#### What you should do:
Will you output the entries below exactly, skipping every image they contain?

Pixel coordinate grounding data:
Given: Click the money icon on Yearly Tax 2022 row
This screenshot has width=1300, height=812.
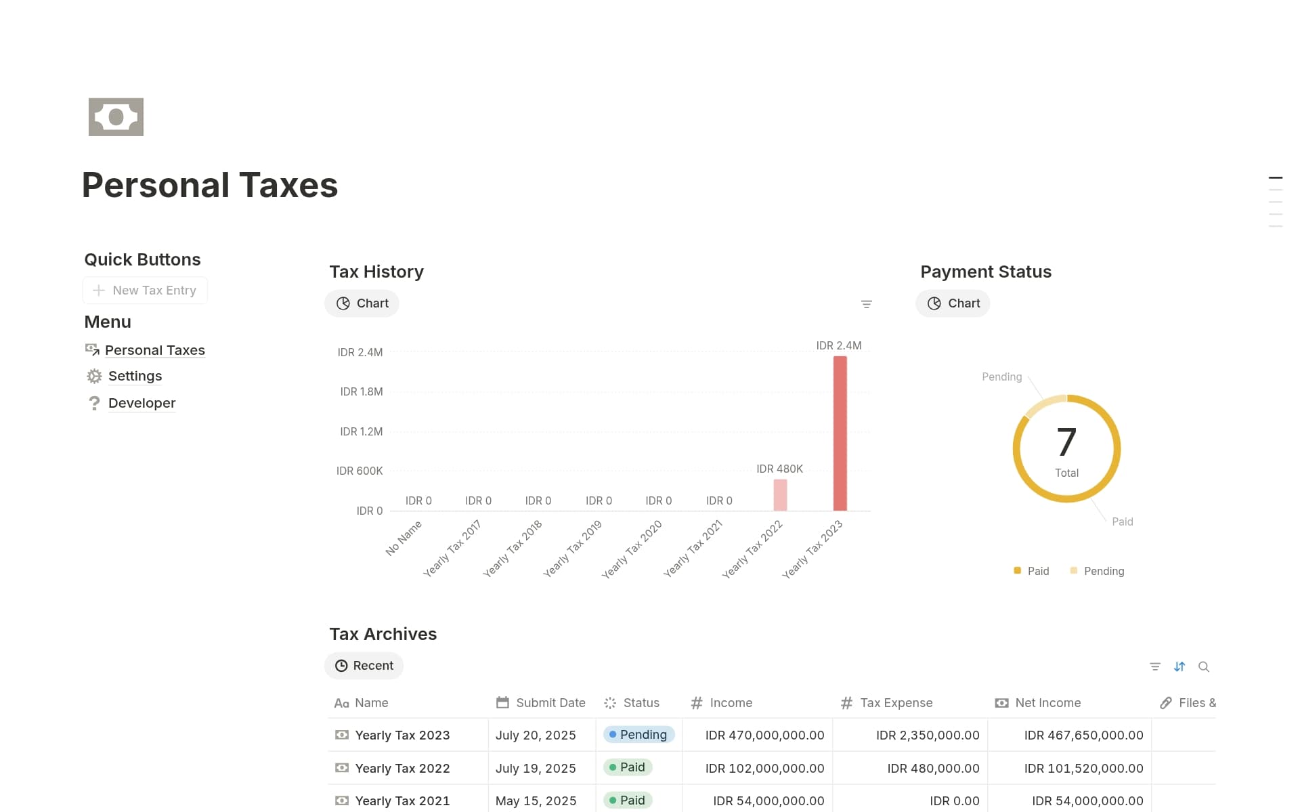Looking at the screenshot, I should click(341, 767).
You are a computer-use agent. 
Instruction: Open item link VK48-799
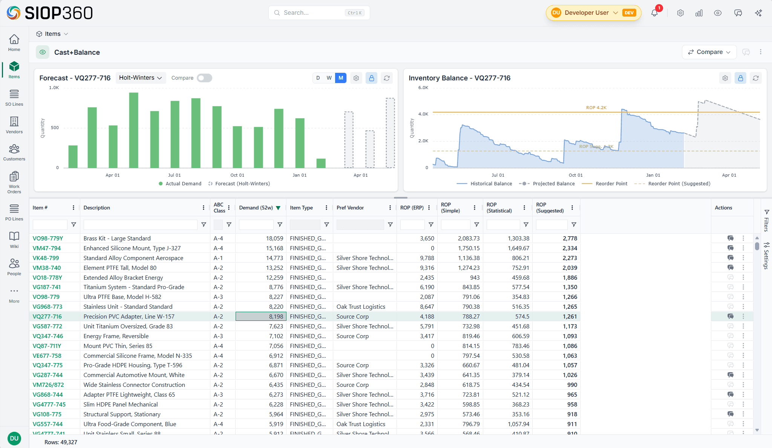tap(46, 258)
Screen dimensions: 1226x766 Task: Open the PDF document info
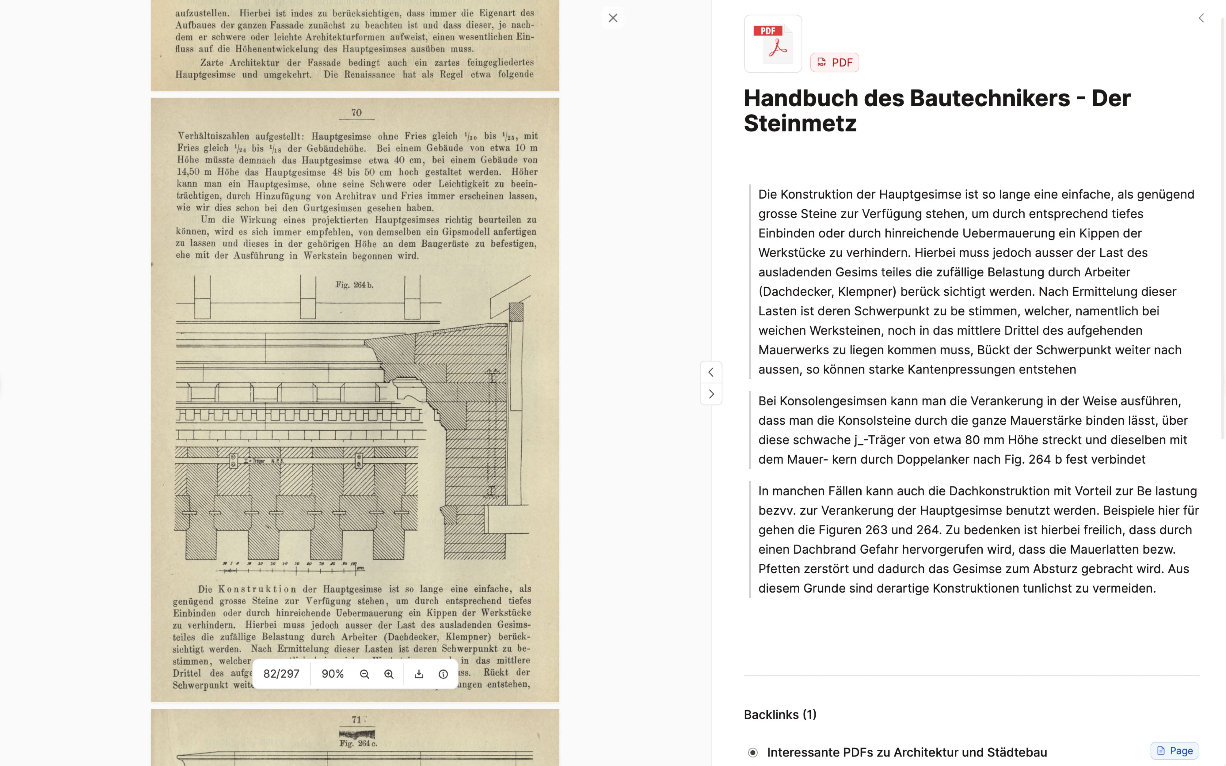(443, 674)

#### Response:
Given: Click the money icon on Yearly Tax 2022 row
This screenshot has width=1300, height=812.
Looking at the screenshot, I should click(341, 767).
You are a computer-use agent. 
Instruction: Open item link VK48-799
tap(46, 258)
Screen dimensions: 1226x766 Task: Open the PDF document info
(443, 674)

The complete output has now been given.